Si potrebbe benissimo parlare di effetto Trump. Durante la campagna elettorale il futuro presidente degli Stati Uniti aveva giurato che avrebbe risolto la crisi in Ucraina “in 24 ore”, prima ancora della cerimonia di insediamento. E invece, per il momento, stiamo assistendo a un’escalation brutale sia sul campo di battaglia sia su quello delle minacce, compresa quella dell’utilizzo dell’arma atomica da parte della Russia.

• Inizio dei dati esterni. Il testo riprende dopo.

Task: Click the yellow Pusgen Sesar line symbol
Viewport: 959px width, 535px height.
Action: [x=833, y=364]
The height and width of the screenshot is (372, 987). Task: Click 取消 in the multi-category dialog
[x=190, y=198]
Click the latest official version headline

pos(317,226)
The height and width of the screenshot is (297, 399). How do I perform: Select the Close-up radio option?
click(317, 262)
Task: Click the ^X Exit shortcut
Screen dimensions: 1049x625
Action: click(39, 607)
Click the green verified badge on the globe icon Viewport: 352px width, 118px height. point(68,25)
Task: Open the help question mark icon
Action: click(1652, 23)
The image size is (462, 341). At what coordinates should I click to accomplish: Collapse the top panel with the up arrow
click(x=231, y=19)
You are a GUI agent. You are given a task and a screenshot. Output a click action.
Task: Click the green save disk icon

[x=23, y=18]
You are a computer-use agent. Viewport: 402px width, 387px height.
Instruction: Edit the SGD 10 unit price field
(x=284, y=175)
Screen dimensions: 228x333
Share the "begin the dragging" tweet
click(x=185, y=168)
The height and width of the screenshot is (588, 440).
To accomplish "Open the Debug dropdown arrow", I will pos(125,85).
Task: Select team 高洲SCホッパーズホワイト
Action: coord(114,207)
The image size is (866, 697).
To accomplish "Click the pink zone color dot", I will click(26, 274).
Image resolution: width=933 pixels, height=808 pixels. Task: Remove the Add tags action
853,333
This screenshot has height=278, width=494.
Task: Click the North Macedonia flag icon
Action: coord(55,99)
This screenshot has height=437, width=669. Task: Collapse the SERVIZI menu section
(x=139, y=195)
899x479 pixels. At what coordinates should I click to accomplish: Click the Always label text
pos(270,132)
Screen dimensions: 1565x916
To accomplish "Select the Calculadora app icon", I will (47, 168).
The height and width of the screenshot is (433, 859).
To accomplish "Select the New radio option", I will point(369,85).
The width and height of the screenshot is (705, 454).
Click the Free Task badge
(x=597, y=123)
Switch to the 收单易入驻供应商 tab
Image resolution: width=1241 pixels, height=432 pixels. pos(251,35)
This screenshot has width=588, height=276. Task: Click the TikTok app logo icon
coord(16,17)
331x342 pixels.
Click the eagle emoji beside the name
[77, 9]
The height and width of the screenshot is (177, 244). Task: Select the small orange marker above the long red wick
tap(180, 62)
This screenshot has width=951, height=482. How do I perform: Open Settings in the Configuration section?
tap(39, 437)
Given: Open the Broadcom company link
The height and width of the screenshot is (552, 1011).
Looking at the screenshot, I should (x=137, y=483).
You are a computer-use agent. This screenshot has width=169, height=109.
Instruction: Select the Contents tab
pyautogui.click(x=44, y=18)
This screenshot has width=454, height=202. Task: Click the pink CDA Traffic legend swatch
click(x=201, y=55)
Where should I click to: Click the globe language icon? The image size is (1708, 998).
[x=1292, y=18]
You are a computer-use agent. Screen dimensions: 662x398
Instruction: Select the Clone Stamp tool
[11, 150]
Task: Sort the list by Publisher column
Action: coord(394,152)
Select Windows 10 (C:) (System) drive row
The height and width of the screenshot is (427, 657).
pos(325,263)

A ben vedere non si tratta di un paradosso. L’instabilità attuale, infatti, nasce anche dall’imminente avvicendamento a Washington. Ognuno dei protagonisti vuole rafforzare la propria posizione prima della nuova fase del conflitto, a cui parteciperà un presidente statunitense imprevedibile. Ma l’escalation ha anche una logica sua, indipendente dalle evoluzioni a Washington. Questa logica potrebbe diventare pericolosamente fuori controllo.

Lo dimostra il fatto che gli ultimi due annunci hanno effettivamente provocato un aumento dei rischi. Dopo mesi di esitazioni, Joe Biden ha alla fine deciso di autorizzare l’utilizzo dei missili a lungo raggio consegnati all’Ucraina contro obiettivi militari in territorio russo. Kiev non ha perso tempo e ha condotto i primi attacchi. Il secondo annuncio, invece, è quello con cui Vladimir Putin ha ampliato la possibilità di usare le armi nucleari. Non è la prima volta che Putin aleggia una minaccia simile, ma l’effetto è innegabile.

Dopo tre anni di guerra sembra che si stia avvicinando una sorta di momento della verità. Putin ha fallito nella prima fase della sua offensiva, che pensava di completare in poche settimane. In seguito l’esercito russo si è riorganizzato, ha dedicato l’immensa forza produttiva del paese allo sforzo bellico, ha ricevuto armi e munizioni dall’Iran e ha perfino impiegato sul campo soldati nordcoreani. Mosca ha approfittato delle esitazioni degli occidentali sugli armamenti, come abbiamo visto con Biden.

Fino a quando uno schieramento pensa di poter prevalere, la guerra va avanti. In questo caso è Putin a sentirsi forte, perché dispone di più risorse, più carne da cannone e più cinismo rispetto agli avversari. Colpendo le città ucraine, il presidente russo scommette sull’ostilità a questa guerra di Trump e dei suoi alleati europei, come l’ungherese Viktor Orbán, per tarpare le ali degli ucraini e costringerli ad accettare un accordo che rispecchi la situazione attuale sul campo.

Per l’Ucraina il momento è assolutamente decisivo. La resistenza di Kiev è messa a dura prova dai bombardamenti incessanti che privano parte della popolazione dell’elettricità e del riscaldamento, dall’arretramento delle sue posizioni nell’est e dalla preoccupazione di una scomparsa del sostegno esterno.

Parte dell’Europa non vuole abbandonare l’Ucraina, nella convinzione che una vittoria di Putin metterebbe in pericolo la sicurezza di tutto il continente. Ma i filoucraini, guidati dalla Polonia, sanno di non avere i mezzi per aiutare Kiev da soli. Dunque bisognerà convincere la prossima amministrazione statunitense che una capitolazione dell’Ucraina non è nel suo interesse.

Questo è il contesto, estremamente complicato, in cui si è verificata l’improvvisa escalation con tanto di minaccia nucleare, che non va ignorata ma nemmeno presa troppo sul serio. L’unica certezza è che tra due mesi, a Washington, si insedierà una nuova amministrazione, e che le carte in tavola saranno redistribuite. Fino ad allora saranno le armi a parlare.